Rutledge had put his boots back on, and now he cleaned his hands as best he could on one sheet of the tissue paper before walking to the kitchen and knocking on the door.

The nun, awake and dressed, opened it and invited him in. There was a cot up against a dresser, clearly where she slept, but of more interest to him was the pigeon cage outside the window, in the back garden.

She had made coffee, and offered him a cup. It was black but hot, and he was grateful for it, nodding his thanks as he sat down at the narrow table in the center of the room.

“I have borrowed bread and a little chicken from the priest. It is for his breakfast and mine. There is no other food.”

“I understand,” he told her. Then, he asked, “Tell me about Michel Vermuelen?”

“I was sent by my convent to nurse him through this illness.”

“When was he hurt? How long has it been?”

“A fortnight ago. On the road to Calais. He came home, only the leg wound had become septic. There is nothing to be done. A slow poisoning of the blood.”

“He was in the war?”

“I think not. He is lame. But he was a patriot all the same.”

That explained why her convent had sent her here. But the man had done something in the war . . .

On an impulse, he said, “I have looked at the maps and books in the workroom. He served in his own fashion. But there is nothing to take back to England with me. I should like to speak to him again.”

“It is not necessary. I think this is what you came for.” She turned, opened a small cabinet against the wall. It was where spices and flour and salt were kept. In the sack of flour was an envelope.

“Take it and go.” She opened a drawer in the dresser, found a cloth, and cleaned off the flour dust before handing it to him.

It was tightly sealed.

“Leave him now to die quietly.” But when Rutledge didn’t go, she sighed. “He did not trust the post,” she went on, and turned away to begin preparing a broth for Vermuelen, adding a raw egg to it.

Rutledge looked away. “Thank you. I’d still like to speak to him.”

“We shall see, yes? As God wills.”

Finishing his coffee, he thanked her again, and took the envelope back to the workroom.

It was indeed tightly sealed. But Haldane had sent him here without a word to help him find what the man wanted from Vermuelen. And Rutledge told himself that he’d be damned if he wasn’t going to open the wretched envelope and find out what it contained. He needed to return to Essex—but if Vermuelen was dying, this could be his only chance to ask questions.

 

Inside the envelope, there were pages of that tissue-thin paper, and this time, they were covered in writing. Someone—Vermuelen?—had kept a running account in the tiniest handwriting he could manage. In the dim light of the lamp, Rutledge was hard-pressed to read it. Fortunately it was in English, not Flemish or French.

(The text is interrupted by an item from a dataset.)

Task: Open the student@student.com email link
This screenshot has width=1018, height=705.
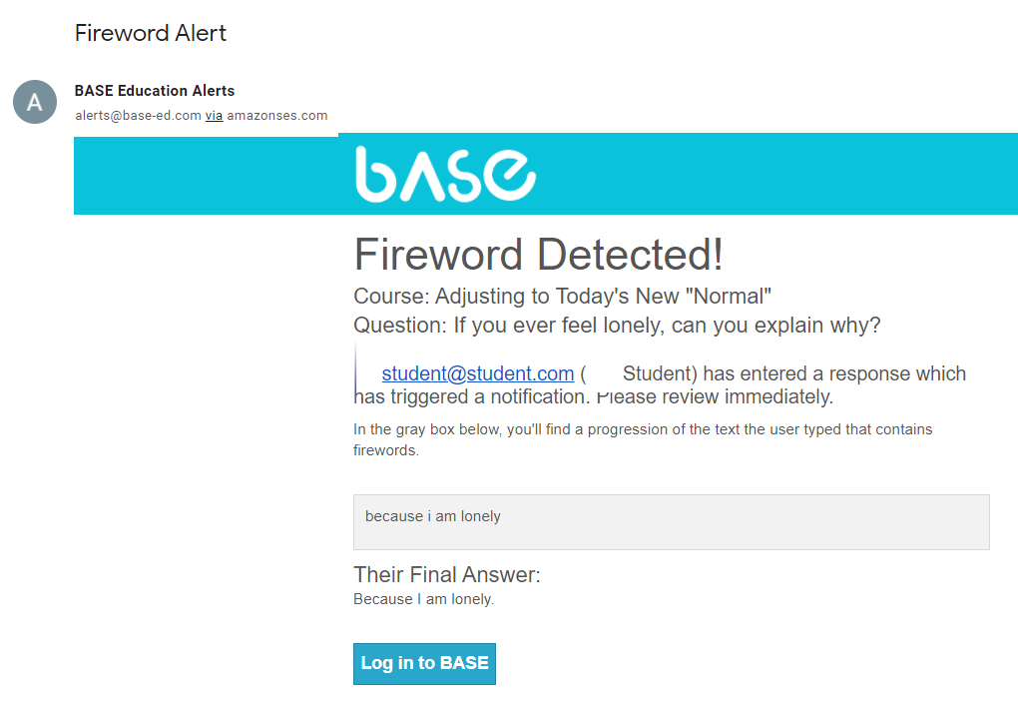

At first he had no idea what the report was about, and then he began to understand. It was dated, clear, concise, logical. Rutledge wondered if the writer—or Vermuelen himself—had been a policeman in Belgium before the war, for there was a recognizable policeman’s viewpoint about it.

It began with troop movements in Belgium, which regiments the Germans were bringing into that country and staging to march into France. There followed a description of the heroism of the Belgians as they fought back, giving the Allies nine days to get their own armies into the conflict. There was a gap, and then the report began again at the French-Belgian border days later, again noting German troop movements and strategy. As if he had changed his location.

This continued—with gaps, apparently as Vermuelen moved his area of operations to another location. This time he was watching the French coastline and reporting on the submarines and other German naval movements. Once he rescued a British airman, leading him back to his own lines.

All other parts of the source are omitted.